=== Problem to work on ===
In the material below, take the part that opens with the line containing "The width and height of the screenshot is (635, 600)." and runs through the end of the material. Reproduce that part with "stacked area" changed to "clustered column", keep everything else identical, and omit the pictures.

=== Element and text location data ===
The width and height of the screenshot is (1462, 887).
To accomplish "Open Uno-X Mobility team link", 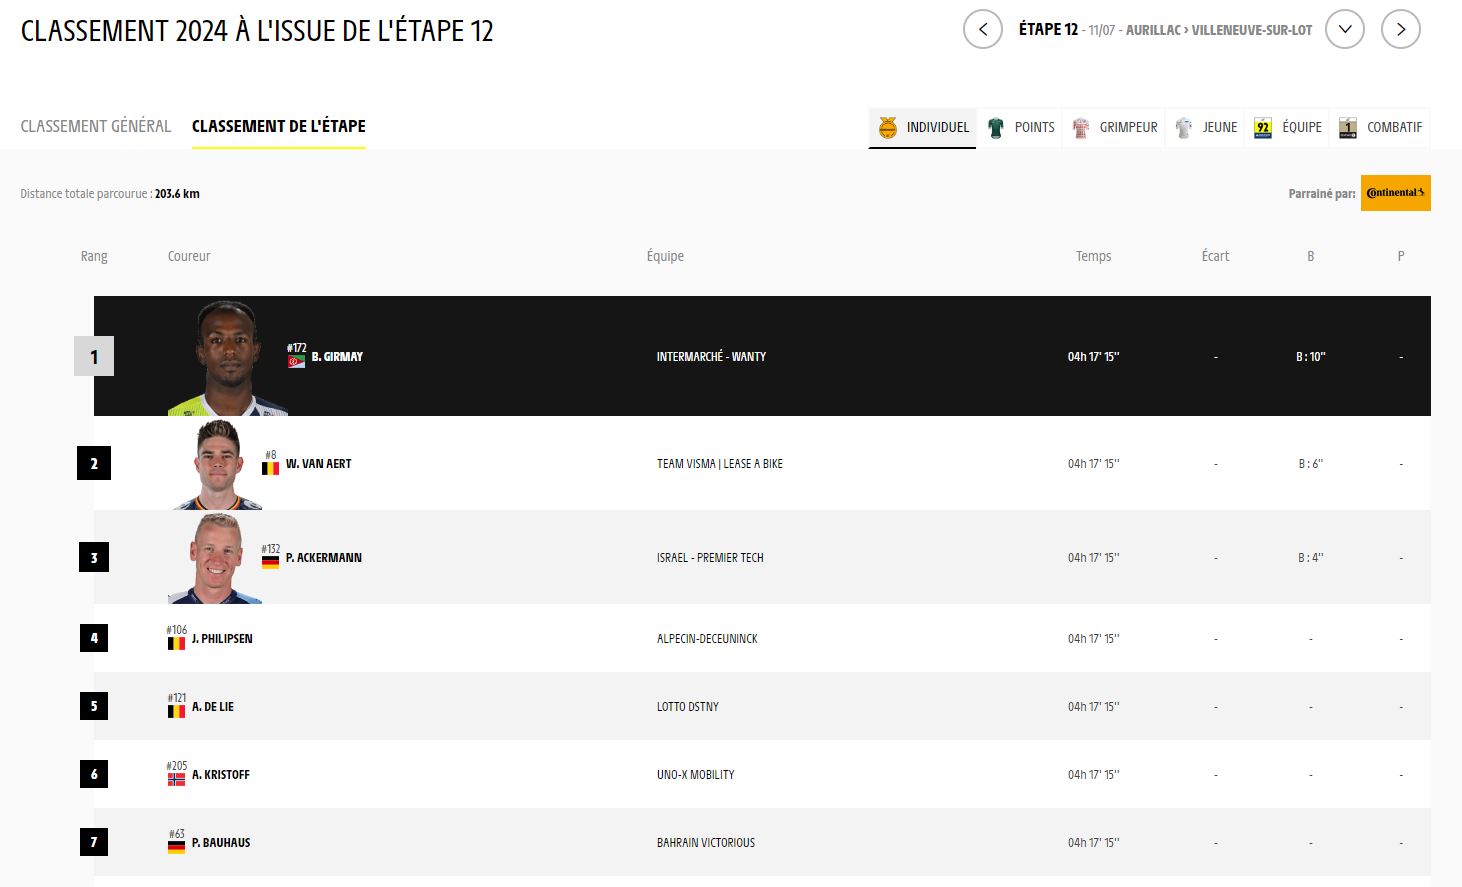I will (x=695, y=775).
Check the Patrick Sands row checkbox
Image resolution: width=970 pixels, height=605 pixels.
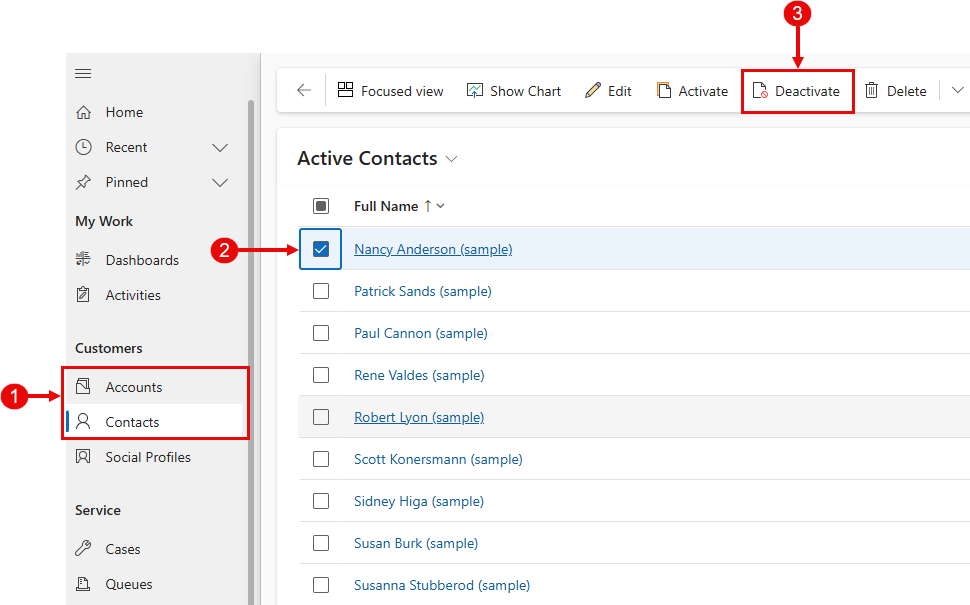point(321,291)
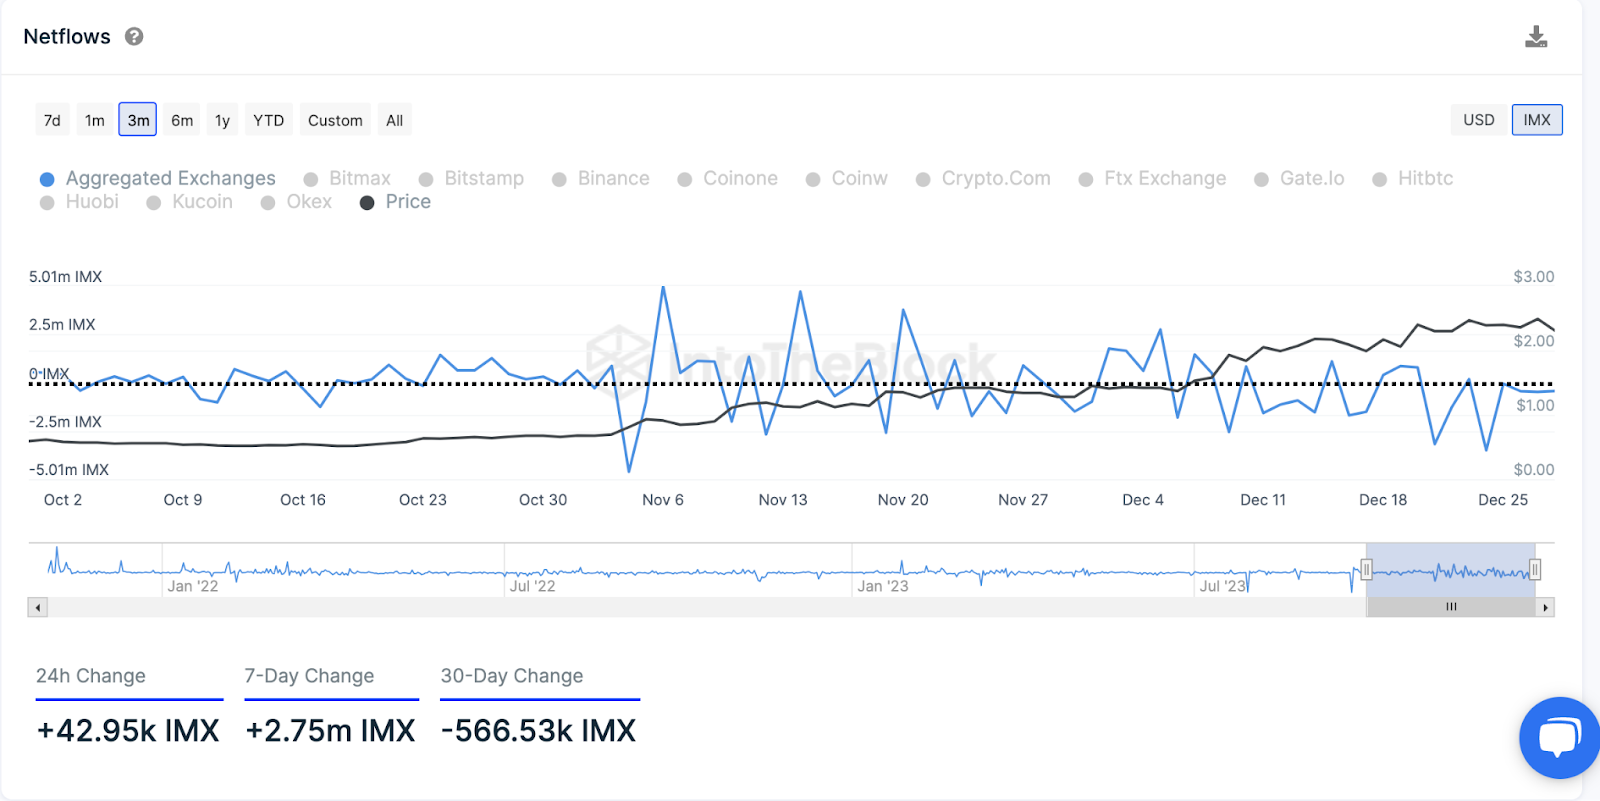Show All time range data
Image resolution: width=1600 pixels, height=801 pixels.
point(395,121)
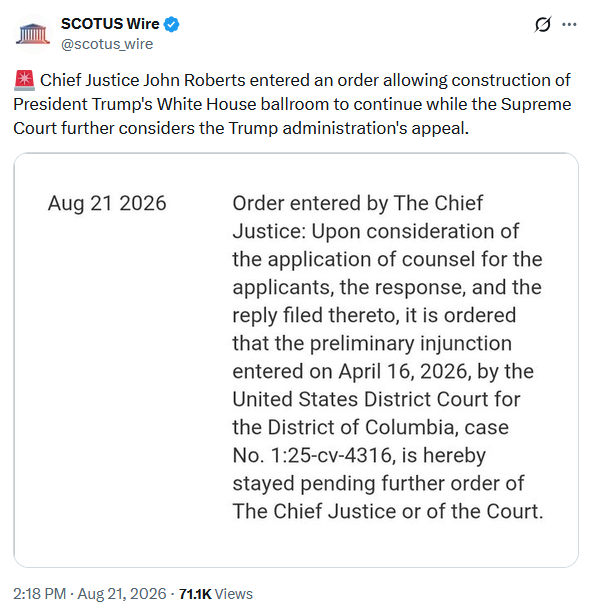Click the red siren emoji
This screenshot has height=615, width=592.
[24, 80]
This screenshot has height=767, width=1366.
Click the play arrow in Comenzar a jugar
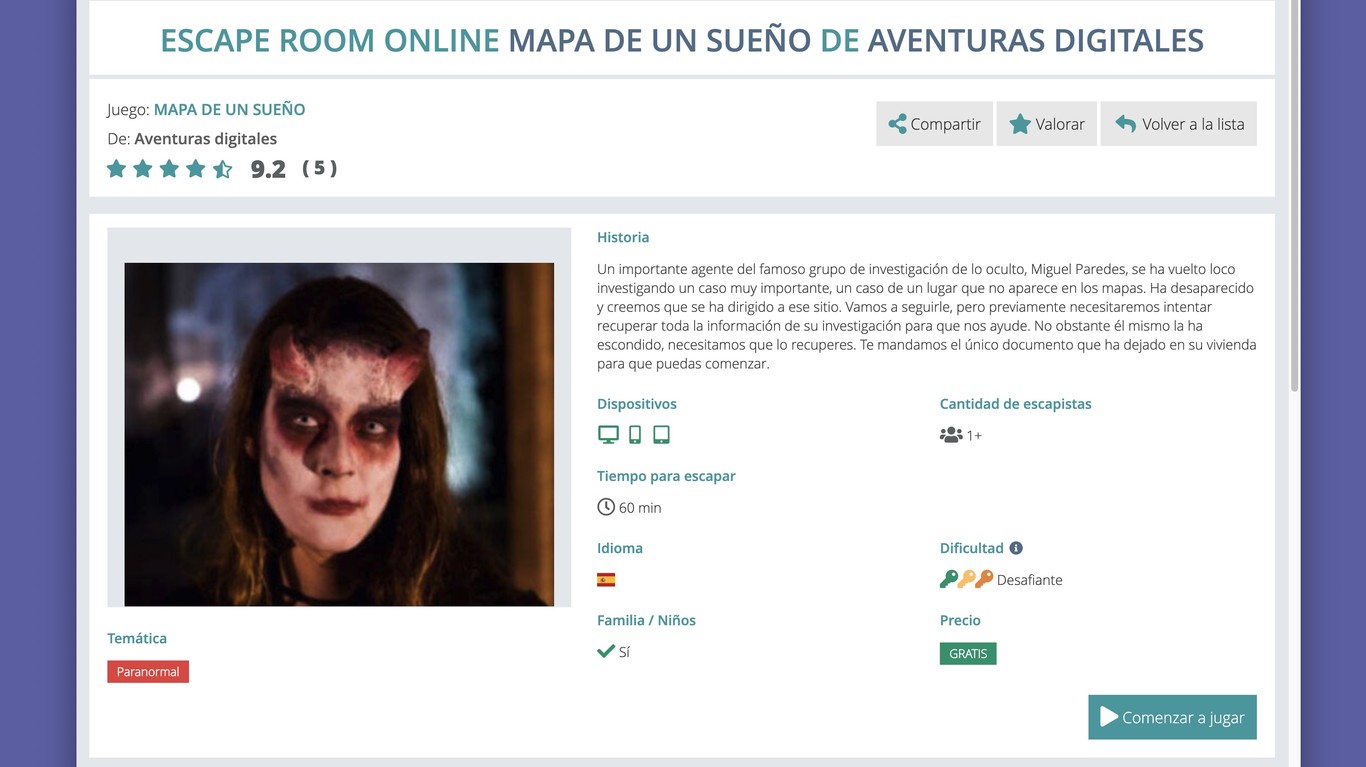[1108, 717]
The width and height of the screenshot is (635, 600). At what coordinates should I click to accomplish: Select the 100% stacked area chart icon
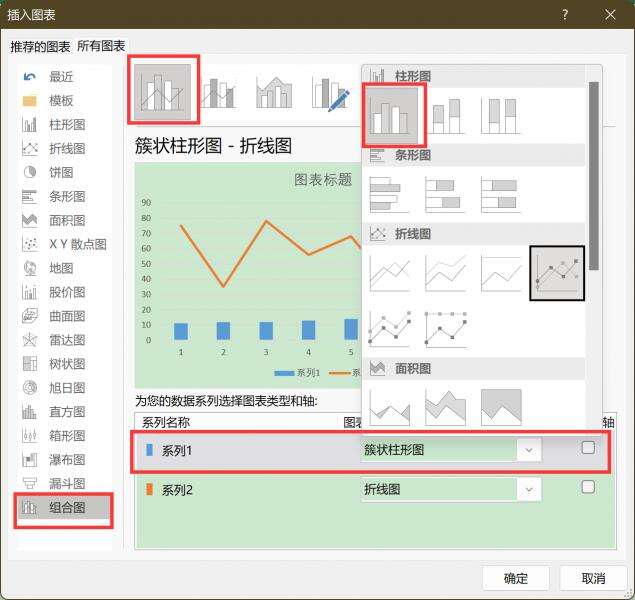pos(501,407)
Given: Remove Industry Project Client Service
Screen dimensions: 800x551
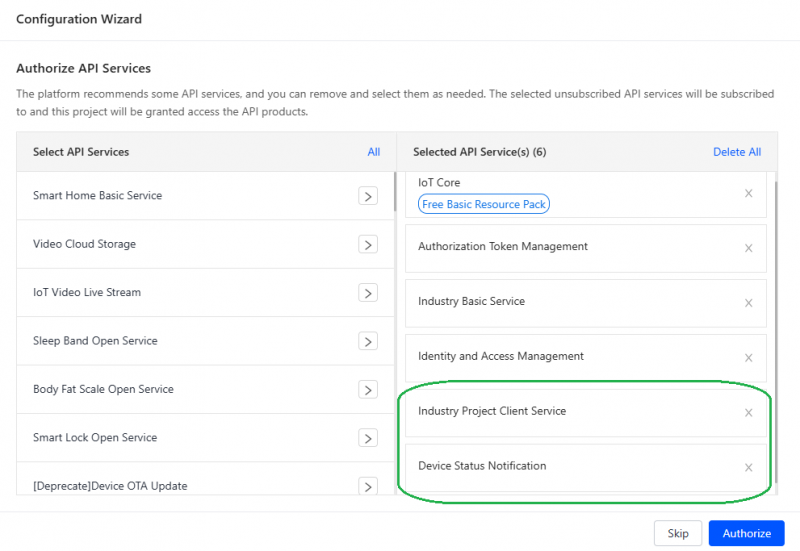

=== Solution ===
The width and height of the screenshot is (635, 600). At what coordinates should I click to accomplish: Select the 100% clustered column chart icon
pos(501,407)
Given: Remove Industry Project Client Service
Screen dimensions: 800x551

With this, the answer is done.